Une étude, publiée en septembre 2008 dans le Journal of Physiology and Pharmacology, a mis au jour le fait que les sujets qui s'entraînaient à jeun, puis allaient se coucher sans manger présentaient une réparation et une croissance musculaires ralenties, même lorsqu'ils consommaient suffisamment de calories au lever. Cela s'explique par le fait que l'hormone de croissance humaine (HCH), qui a un effet anabolique et dont le taux augmente pendant le sommeil, est contrecarrée par des hormones cataboliques comme le cortisol, le glucagon, ou l'adrénaline, qui envahissent le corps lorsque nous nous entraînons à jeun. La même étude montre également que ceux qui n'ont pas l'habitude de l'exercice, en général, ne devraient pas s'entraîner à jeun sous peine d'étourdissements, de tournis, voire de nausée résultant d'un bas niveau du sucre dans le sang, ce qui est dû en général au manque d'efficacité dans la décomposition de la graisse et du glycogène dans leur corps.

Pour finir de montrer à que point le timing est important, l'étude la plus récente menée par l'université de Northumbria, au Royaume-Uni, montre qu'il est possible de perdre jusqu'à 20% de graisses supplémentaires en s'entraînant le matin avant le petit-déjeuner.
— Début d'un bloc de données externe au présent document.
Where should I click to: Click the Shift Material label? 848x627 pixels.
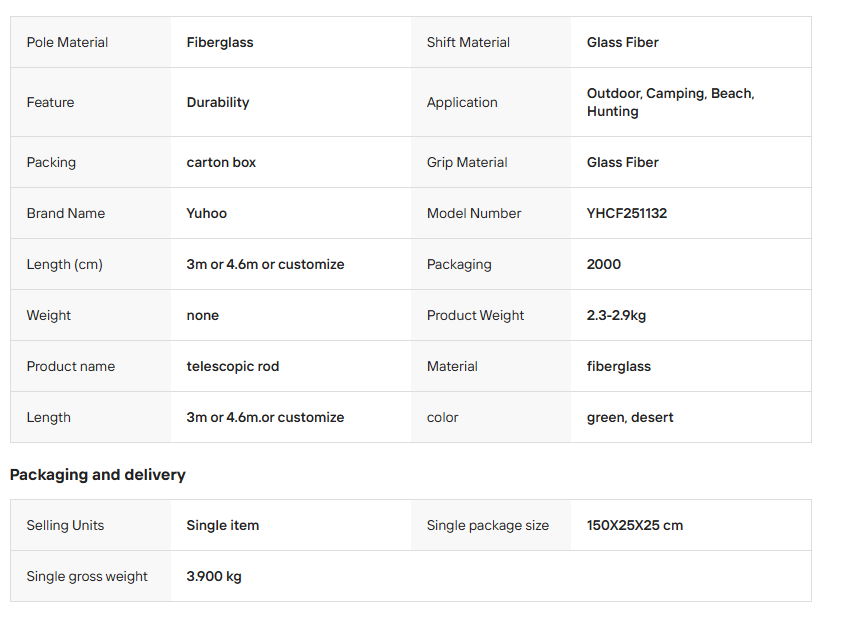tap(468, 42)

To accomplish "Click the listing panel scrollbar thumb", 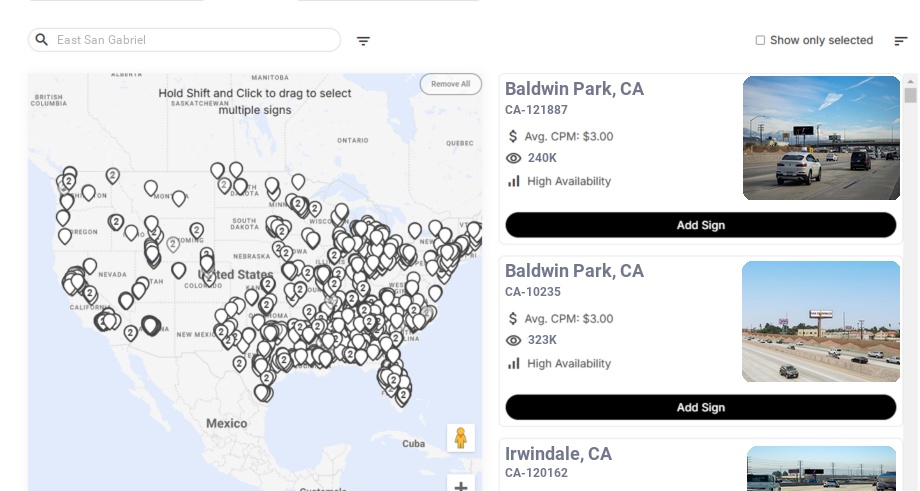I will (x=910, y=95).
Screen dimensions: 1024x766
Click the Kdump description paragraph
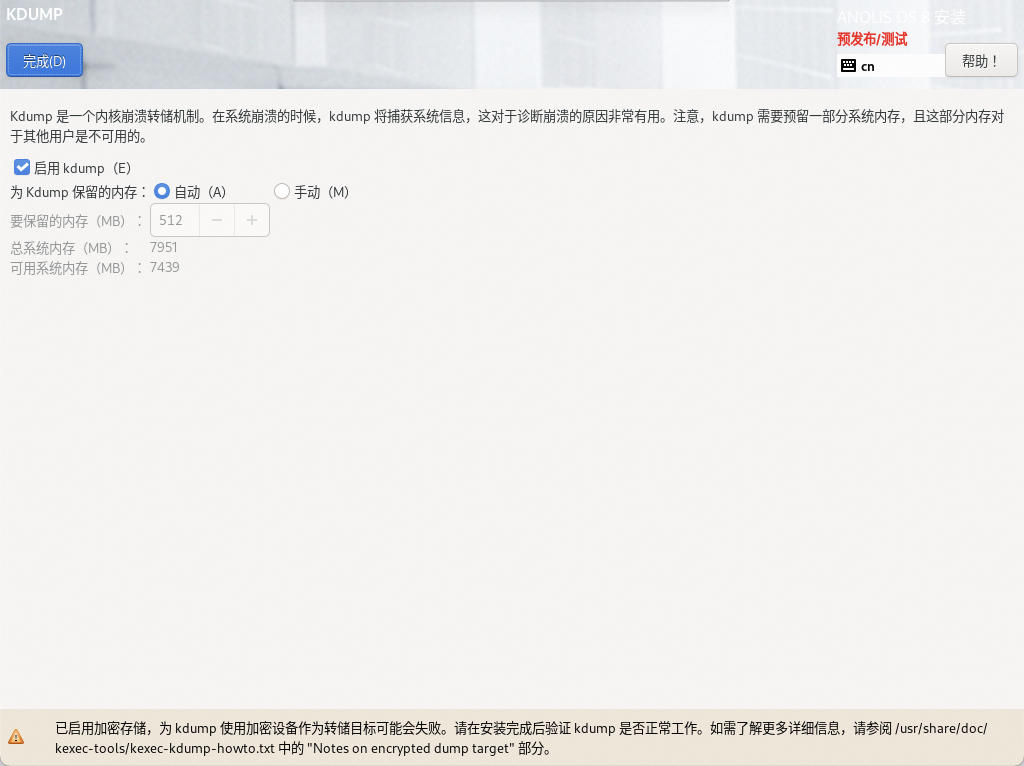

Prise de masse et sèche en question

Que dire alors des larges preuves empiriques de la perte de masse musculaire que constatent les culturistes lors de leur phase dite de « sèche » ? Et bien, regardons ce que les recherches scientifiques nous disent sur ce point. Une étude parue en 1996 sur le sujet a montré qu'un régime de prise de masse, sans exercice, provoquait de par lui-même des changements hormonaux qui permettaient la création de plus de muscle, tout en augmentant cependant la quantité de graisse dans le corps. Un processus complexe de changements dans l'équilibre hormonal se met en place à cause de la diète, qui influe directement sur la capacité des muscles à travailler de manière thermogénique. Pour le dire autrement, durant leur phase de sèche, les culturistes ne s'entraînent pas à la même intensité. Étant une machine adaptative, le corps s'optimise de façon à ne pas avoir à transporter le muscle dont il n'a pas besoin, ce à quoi s'ajoute l'influence d'une diète moins calorique. En culturisme, activité qui consiste précisément à construire le plus de muscle possible dans une visée esthétique, la phase de sèche consiste en un délicat équilibre entre perte de graisse (bien réelle), et perte d'une certaine quantité de masse musculaire, qui a également lieu.

Pour résumer

Ainsi, les grands débutants qui veulent accélérer leurs progrès en s'entraînant à jeun ont tort. De même, les culturistes qui veulent produire un maximum de masse musculaire ne devraient pas s'entraîner le ventre vide. Les athlètes qui s'entraînent à jeun, puis vont se coucher sans manger, ne gagnent pas grand-chose en termes de performance. Pour tous les autres, s'entraîner à jeun, le matin avant le petit-déjeuner ou plus tard dans la journée, et manger ensuite, ne présente aucun problème, et devrait délivrer des résultats plus rapides dans la réduction de masse graisseuse et l'augmentation de la masse musculaire.